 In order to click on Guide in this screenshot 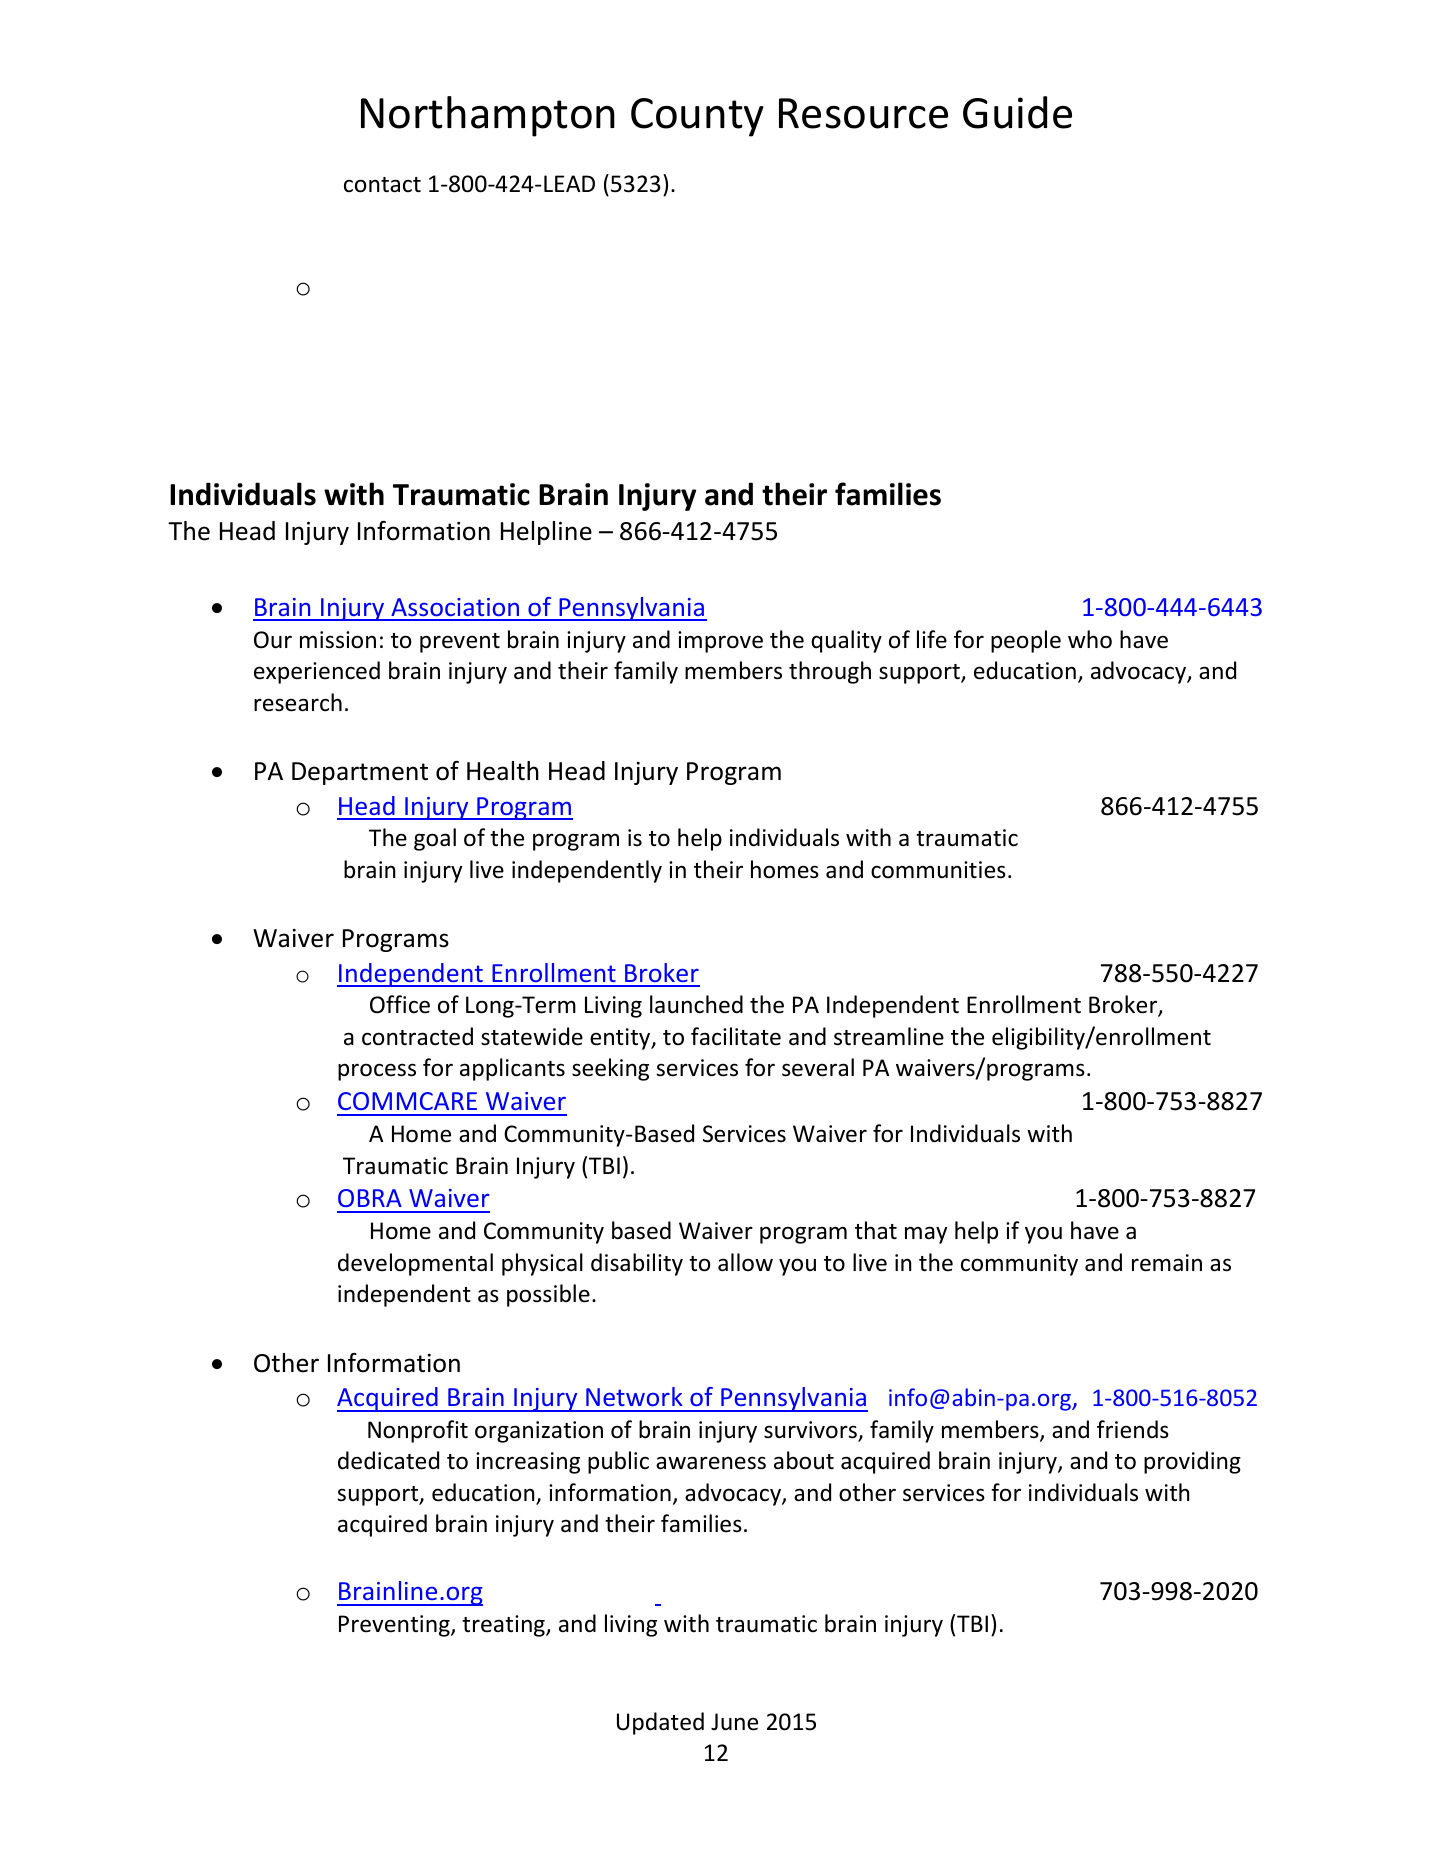, I will do `click(1017, 112)`.
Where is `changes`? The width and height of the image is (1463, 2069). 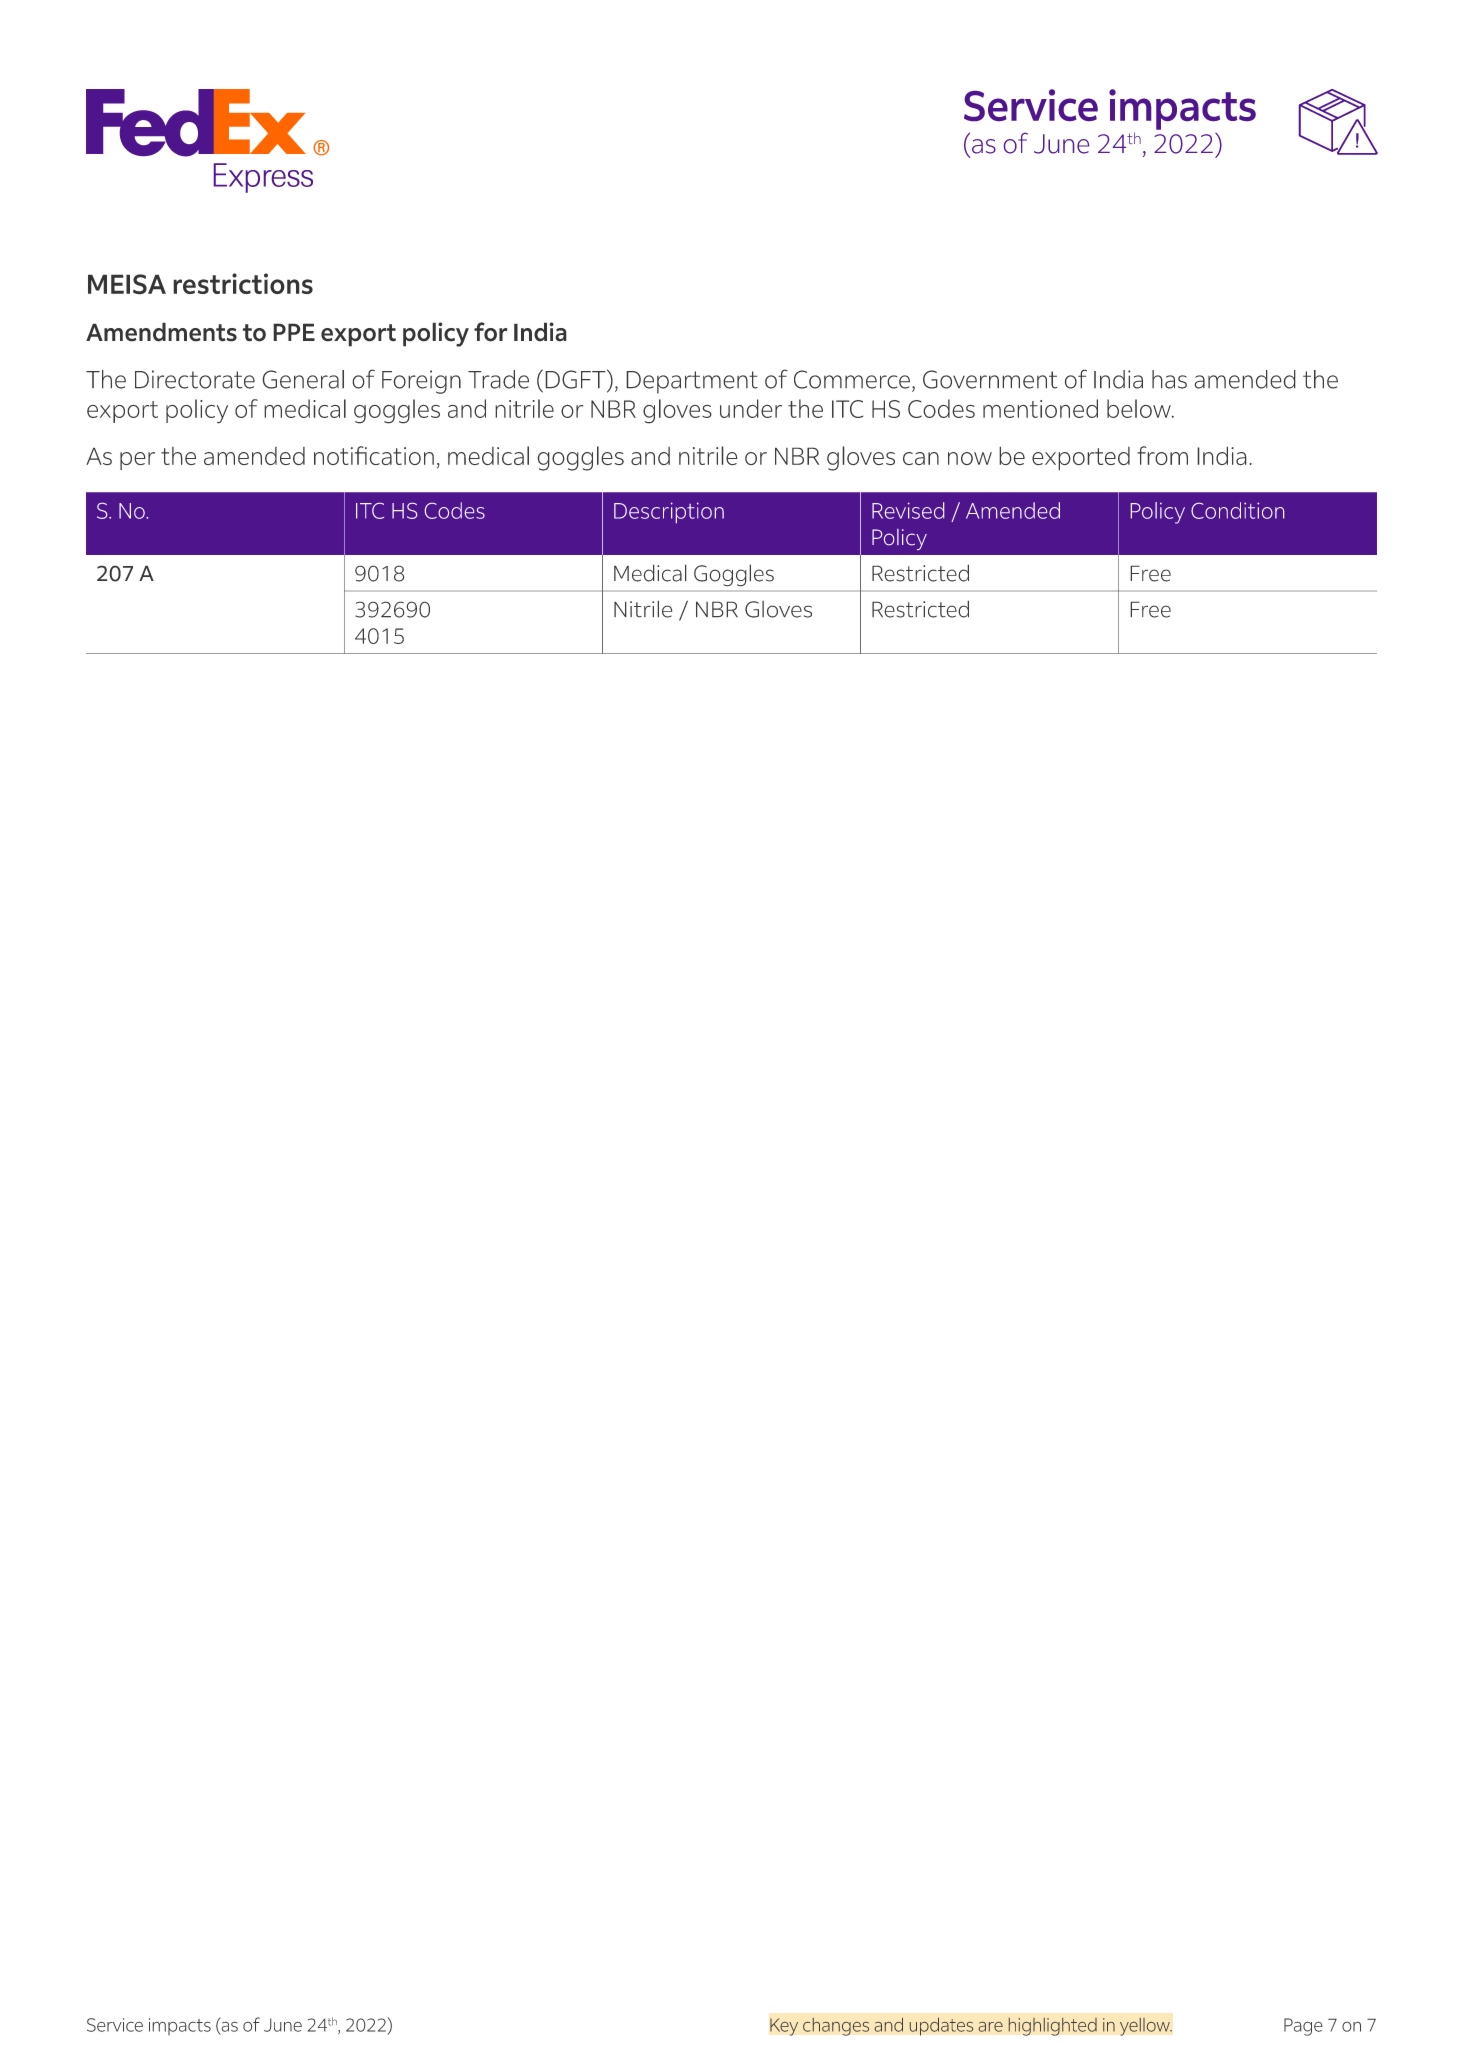
changes is located at coordinates (836, 2027).
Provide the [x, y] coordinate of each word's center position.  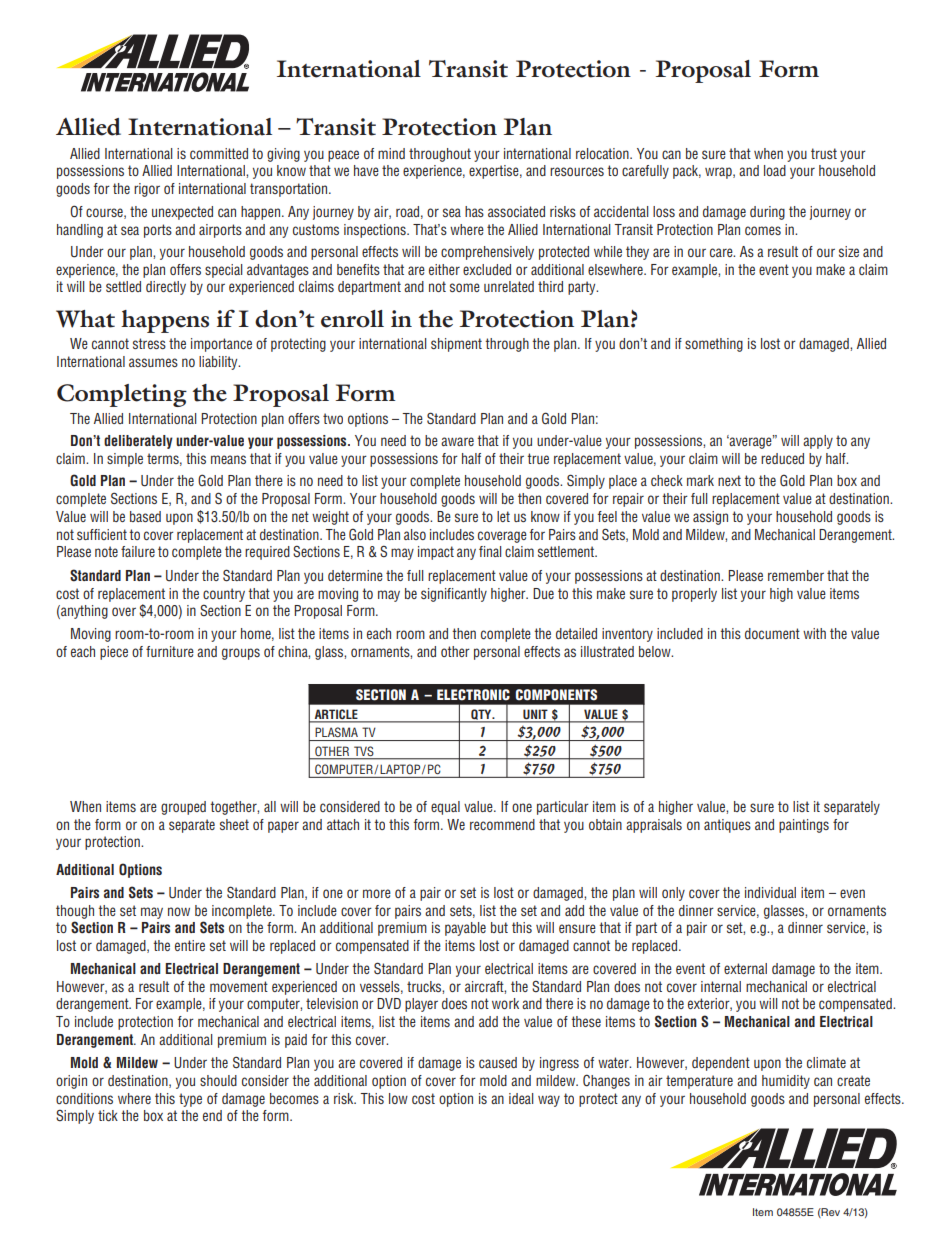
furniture [170, 651]
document [772, 633]
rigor [147, 190]
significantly [454, 595]
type [190, 1100]
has [474, 211]
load [775, 170]
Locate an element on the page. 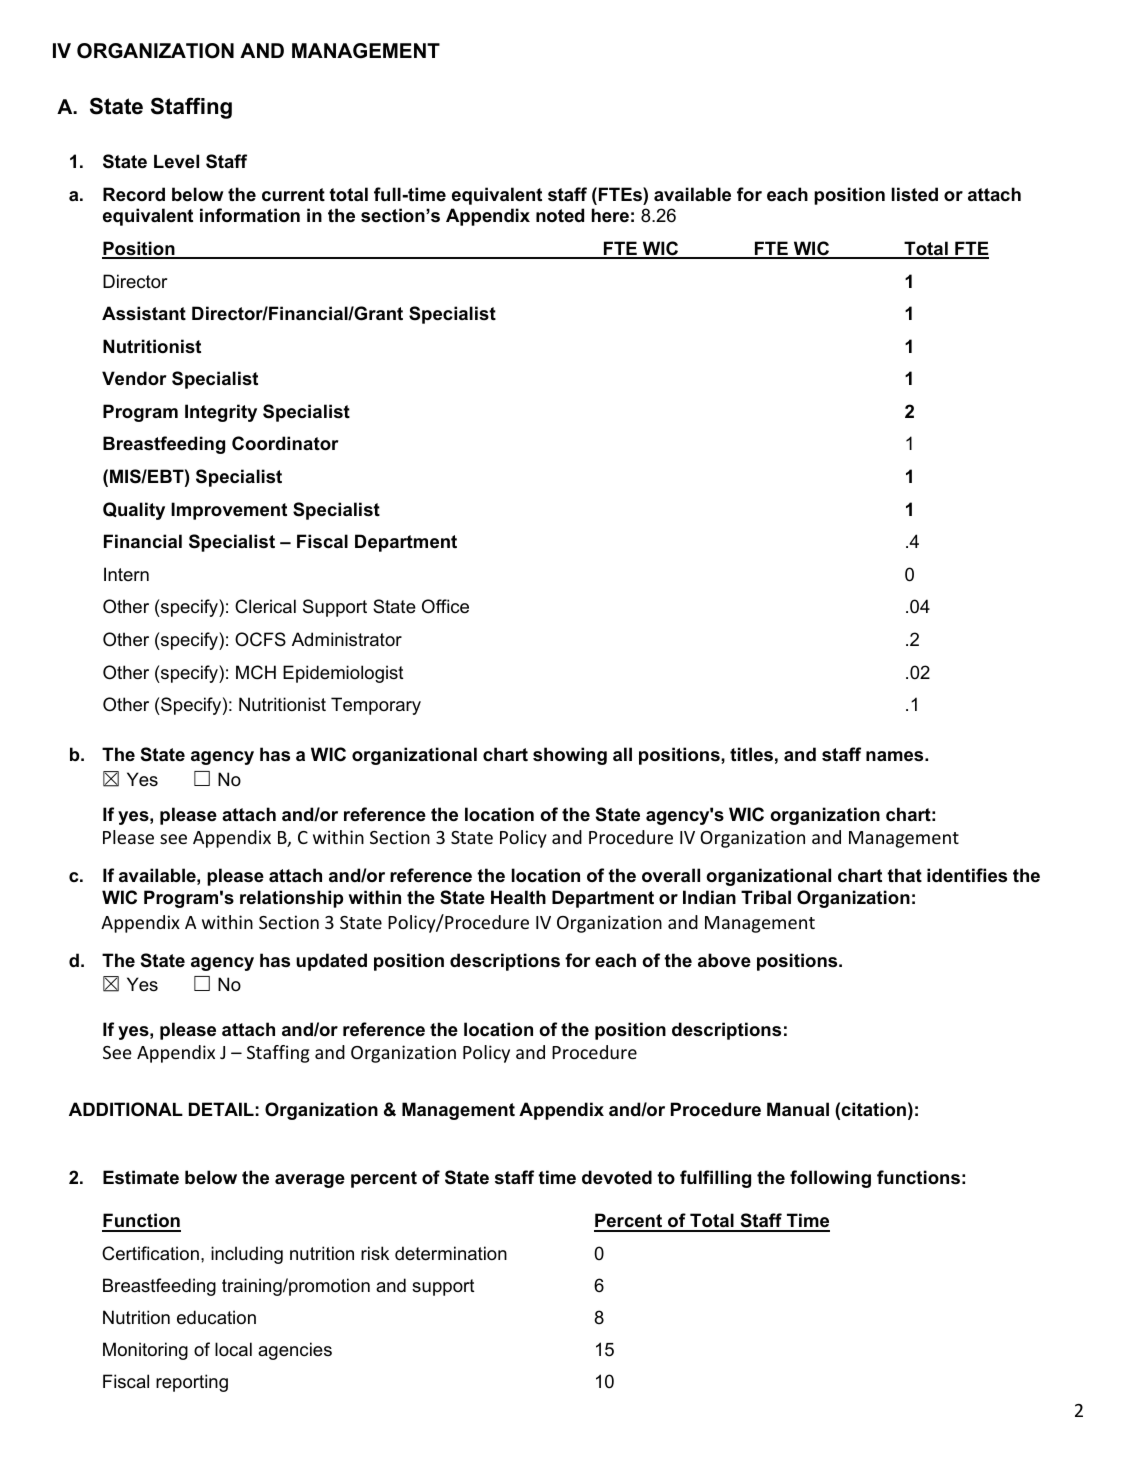  information is located at coordinates (250, 215).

Task goal: Please print the lines of the material between the line holding "is (1463, 2069)." and the line holding "has [474, 211]", inclusive, reproducing them word for word. Omit the pictures from your answer.

Task response:
Where is `changes`? The width and height of the image is (1463, 2069). 
changes is located at coordinates (836, 2027).
Provide the [x, y] coordinate of each word's center position.  
furniture [170, 651]
document [772, 633]
rigor [147, 190]
significantly [454, 595]
type [190, 1100]
has [474, 211]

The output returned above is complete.